Here is my implementation for the Gaussian and Laplacian stacks:


                    def gaussian_stack(im, levels=5, sigma=2):
                        G = gaussian_filter(9, sigma)
                        stack = [im]
                        for _ in range(1, levels):
                            if im.ndim == 3: # color image
                                level = np.zeros_like(stack[-1])
                                for channel in range(im.shape[2]):
                                    level[:, :, channel] = sp.signal.convolve2d(stack[-1][:, :, channel], G, 
                                                                                    mode='same', boundary='symm')
                            else:
                                level = sp.signal.convolve2d(stack[-1], G, mode='same', boundary='symm')
                            stack.append(level)
                        return stack

                    def laplacian_stack(im, levels=5, sigma=2):
                        g_stack = gaussian_stack(im, levels, sigma)
                        l_stack = []
                        for i in range(levels-1):
                            l_stack.append(g_stack[i] - g_stack[i+1])
                        l_stack.append(g_stack[-1])  # last level
                        return l_stack, g_stack
                

Applying these to the oraple for 9 levels:

Part 2.4: Multi-Resolution Blending (a.k.a. the Oraple!)

Using the Gaussian and Laplacian stacks, I implemented Burt and Adelson's multi-resolution spline algorithm from the 1983 paper in order to create the oraple, along with two other images.


                    def multires_spline(im1, im2, mask, levels=5, sigma=2):
                        # Step 1a
                        l1, _ = laplacian_stack(im1, levels, sigma)
                        l2, _ = laplacian_stack(im2, levels, sigma)

                        # Step 1b
                        gr = gaussian_stack(mask, levels, sigma)

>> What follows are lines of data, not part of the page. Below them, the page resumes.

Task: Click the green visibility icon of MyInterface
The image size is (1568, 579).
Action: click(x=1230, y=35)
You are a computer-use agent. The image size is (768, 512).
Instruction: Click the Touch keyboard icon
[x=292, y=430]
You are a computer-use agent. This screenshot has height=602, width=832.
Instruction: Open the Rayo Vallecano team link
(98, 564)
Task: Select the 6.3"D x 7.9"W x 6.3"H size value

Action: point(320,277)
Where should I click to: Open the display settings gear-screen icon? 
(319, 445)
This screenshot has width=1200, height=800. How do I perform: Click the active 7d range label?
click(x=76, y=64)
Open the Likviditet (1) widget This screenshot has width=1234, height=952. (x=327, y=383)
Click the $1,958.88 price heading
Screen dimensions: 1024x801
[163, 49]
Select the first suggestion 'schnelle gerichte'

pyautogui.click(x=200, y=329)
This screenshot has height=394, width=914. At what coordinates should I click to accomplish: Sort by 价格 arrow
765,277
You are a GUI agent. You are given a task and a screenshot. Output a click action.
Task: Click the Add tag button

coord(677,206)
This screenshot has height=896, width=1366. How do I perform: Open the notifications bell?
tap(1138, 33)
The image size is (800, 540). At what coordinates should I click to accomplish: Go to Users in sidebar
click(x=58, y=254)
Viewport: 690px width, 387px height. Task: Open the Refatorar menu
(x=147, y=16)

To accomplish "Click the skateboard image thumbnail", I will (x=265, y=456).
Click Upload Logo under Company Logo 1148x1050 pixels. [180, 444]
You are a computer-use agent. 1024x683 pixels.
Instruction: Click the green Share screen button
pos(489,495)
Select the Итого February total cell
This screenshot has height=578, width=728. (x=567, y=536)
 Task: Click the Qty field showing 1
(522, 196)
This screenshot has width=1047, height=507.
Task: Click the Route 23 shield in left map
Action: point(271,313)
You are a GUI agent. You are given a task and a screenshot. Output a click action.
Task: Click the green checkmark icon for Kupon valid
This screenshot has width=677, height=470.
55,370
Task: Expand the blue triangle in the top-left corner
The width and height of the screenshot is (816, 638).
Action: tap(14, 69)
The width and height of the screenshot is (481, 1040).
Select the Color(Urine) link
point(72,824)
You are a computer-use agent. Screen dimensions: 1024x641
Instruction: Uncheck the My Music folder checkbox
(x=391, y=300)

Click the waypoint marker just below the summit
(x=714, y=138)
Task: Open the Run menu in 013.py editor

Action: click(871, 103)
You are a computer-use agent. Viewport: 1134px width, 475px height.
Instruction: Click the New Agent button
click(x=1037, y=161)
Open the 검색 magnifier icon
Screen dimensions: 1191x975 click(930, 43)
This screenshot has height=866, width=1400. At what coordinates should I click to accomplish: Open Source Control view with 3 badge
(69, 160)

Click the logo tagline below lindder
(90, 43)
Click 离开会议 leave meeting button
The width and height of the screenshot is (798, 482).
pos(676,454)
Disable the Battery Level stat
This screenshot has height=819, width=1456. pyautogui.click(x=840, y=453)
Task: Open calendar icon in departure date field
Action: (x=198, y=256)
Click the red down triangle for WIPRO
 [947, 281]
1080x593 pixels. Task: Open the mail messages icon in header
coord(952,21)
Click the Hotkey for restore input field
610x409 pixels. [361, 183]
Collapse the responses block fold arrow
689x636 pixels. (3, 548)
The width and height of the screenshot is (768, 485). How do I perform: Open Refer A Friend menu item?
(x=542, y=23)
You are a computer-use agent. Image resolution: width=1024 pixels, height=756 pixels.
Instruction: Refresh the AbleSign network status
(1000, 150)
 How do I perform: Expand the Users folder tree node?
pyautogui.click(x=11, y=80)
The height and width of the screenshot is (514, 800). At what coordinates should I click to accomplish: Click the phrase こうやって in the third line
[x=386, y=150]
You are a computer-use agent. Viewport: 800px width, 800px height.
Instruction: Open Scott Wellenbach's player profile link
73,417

                        # Step 2
                        LS = []
                        for i in range(levels):
                            LS.append(gr[i] * l1[i] + (1 - gr[i]) * l2[i])
                        
                        # Step 3
                        out = LS[-1]
                        for i in range(len(LS)-2, -1, -1):
                            out += LS[i]

                        return out
                

Since I am using stacks instead of pyramids, you will need to use a mask for the images.

Oraple

I will be using a smoothed vertical seam as the mask to nicely blend the apple and orange together.

Inputs
Masked Inputs
Multi-resolution blended image

Rothko

I will be using a smoothed horizontal seam as the mask to blend both of the Rothkos.

Inputs
Masked Inputs
Multi-resolution blended image

Manga

I will be using a hand-drawn mask in order to stitch together two manga panels. This is what the mask looks like before smoothing:

Inputs
Masked Inputs
Multi-resolution blended image

Conclusion

Through this project, I had experience with both spatial and frequency domain techniques in image processing. Starting from basic convolution implementations, I moved toward unsharp masking for sharpening, hybrid images that exploit low- and high-frequency perception, and finally Gaussian/Laplacian stacks for multi-resolution blending.

One of the key lessons was that blending quality depends critically on the mask, as a sharp binary mask produces visible seams, while smoothing the mask before applying the multi-resolution algorithm yields seamless transitions (shoutout to Anonymous Clam). Conceptually, I also deepened my understanding of how the Fourier transform reveals frequency content and why manipulating low vs. high frequencies leads to different perceptual effects.